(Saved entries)
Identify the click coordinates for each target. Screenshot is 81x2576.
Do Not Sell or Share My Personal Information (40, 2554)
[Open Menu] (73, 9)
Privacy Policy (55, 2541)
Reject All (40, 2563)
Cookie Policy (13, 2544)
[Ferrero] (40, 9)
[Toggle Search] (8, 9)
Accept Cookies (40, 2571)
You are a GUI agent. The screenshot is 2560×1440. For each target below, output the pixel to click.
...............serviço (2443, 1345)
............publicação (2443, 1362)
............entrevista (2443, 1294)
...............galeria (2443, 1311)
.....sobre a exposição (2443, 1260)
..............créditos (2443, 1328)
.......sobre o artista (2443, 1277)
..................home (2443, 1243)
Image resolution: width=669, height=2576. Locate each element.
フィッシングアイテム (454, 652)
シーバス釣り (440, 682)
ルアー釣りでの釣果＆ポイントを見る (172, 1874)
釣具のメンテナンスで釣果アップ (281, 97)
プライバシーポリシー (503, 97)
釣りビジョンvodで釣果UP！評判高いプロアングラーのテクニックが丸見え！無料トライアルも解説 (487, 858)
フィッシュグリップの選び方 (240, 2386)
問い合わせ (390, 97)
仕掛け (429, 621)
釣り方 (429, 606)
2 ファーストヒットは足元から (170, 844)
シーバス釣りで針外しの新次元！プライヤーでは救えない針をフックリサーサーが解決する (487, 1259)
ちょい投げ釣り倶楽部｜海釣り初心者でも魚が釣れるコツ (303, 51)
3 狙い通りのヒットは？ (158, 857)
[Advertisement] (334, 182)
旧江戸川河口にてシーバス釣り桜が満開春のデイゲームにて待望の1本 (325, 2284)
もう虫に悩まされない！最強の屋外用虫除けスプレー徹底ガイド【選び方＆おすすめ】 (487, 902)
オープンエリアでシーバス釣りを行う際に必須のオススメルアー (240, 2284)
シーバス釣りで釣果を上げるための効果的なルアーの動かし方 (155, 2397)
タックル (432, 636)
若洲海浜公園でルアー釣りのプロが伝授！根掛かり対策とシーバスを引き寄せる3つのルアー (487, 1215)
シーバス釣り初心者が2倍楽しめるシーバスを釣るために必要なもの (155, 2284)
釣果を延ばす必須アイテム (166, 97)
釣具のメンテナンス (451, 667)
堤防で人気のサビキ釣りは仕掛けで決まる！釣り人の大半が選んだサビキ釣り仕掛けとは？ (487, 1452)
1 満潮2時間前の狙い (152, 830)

_Goal of the exercise_
Top to bottom, transcribe every line above exactly.

_Answer section_
Identify the click coordinates for each target. Screenshot is 81x2576.
Do Not Sell or Share My Personal Information (40, 2554)
[Open Menu] (73, 9)
Privacy Policy (55, 2541)
Reject All (40, 2563)
Cookie Policy (13, 2544)
[Ferrero] (40, 9)
[Toggle Search] (8, 9)
Accept Cookies (40, 2571)
You are a GUI agent. The screenshot is 2560×1440. For each target below, output the pixel to click.
...............serviço (2443, 1345)
............publicação (2443, 1362)
............entrevista (2443, 1294)
...............galeria (2443, 1311)
.....sobre a exposição (2443, 1260)
..............créditos (2443, 1328)
.......sobre o artista (2443, 1277)
..................home (2443, 1243)
Image resolution: width=669, height=2576. Locate each element.
フィッシングアイテム (454, 652)
シーバス釣り (440, 682)
ルアー釣りでの釣果＆ポイントを見る (172, 1874)
釣具のメンテナンスで釣果アップ (281, 97)
プライバシーポリシー (503, 97)
釣りビジョンvodで釣果UP！評判高いプロアングラーのテクニックが丸見え！無料トライアルも解説 (487, 858)
フィッシュグリップの選び方 (240, 2386)
問い合わせ (390, 97)
仕掛け (429, 621)
釣り方 (429, 606)
2 ファーストヒットは足元から (170, 844)
シーバス釣りで針外しの新次元！プライヤーでは救えない針をフックリサーサーが解決する (487, 1259)
ちょい投げ釣り倶楽部｜海釣り初心者でも魚が釣れるコツ (303, 51)
3 狙い通りのヒットは？ (158, 857)
[Advertisement] (334, 182)
旧江戸川河口にてシーバス釣り桜が満開春のデイゲームにて待望の1本 (325, 2284)
もう虫に悩まされない！最強の屋外用虫除けスプレー徹底ガイド【選び方＆おすすめ】 (487, 902)
オープンエリアでシーバス釣りを行う際に必須のオススメルアー (240, 2284)
シーバス釣りで釣果を上げるための効果的なルアーの動かし方 (155, 2397)
タックル (432, 636)
若洲海浜公園でルアー釣りのプロが伝授！根掛かり対策とシーバスを引き寄せる3つのルアー (487, 1215)
シーバス釣り初心者が2倍楽しめるシーバスを釣るために必要なもの (155, 2284)
釣果を延ばす必須アイテム (166, 97)
釣具のメンテナンス (451, 667)
堤防で人気のサビキ釣りは仕掛けで決まる！釣り人の大半が選んだサビキ釣り仕掛けとは？ (487, 1452)
1 満潮2時間前の狙い (152, 830)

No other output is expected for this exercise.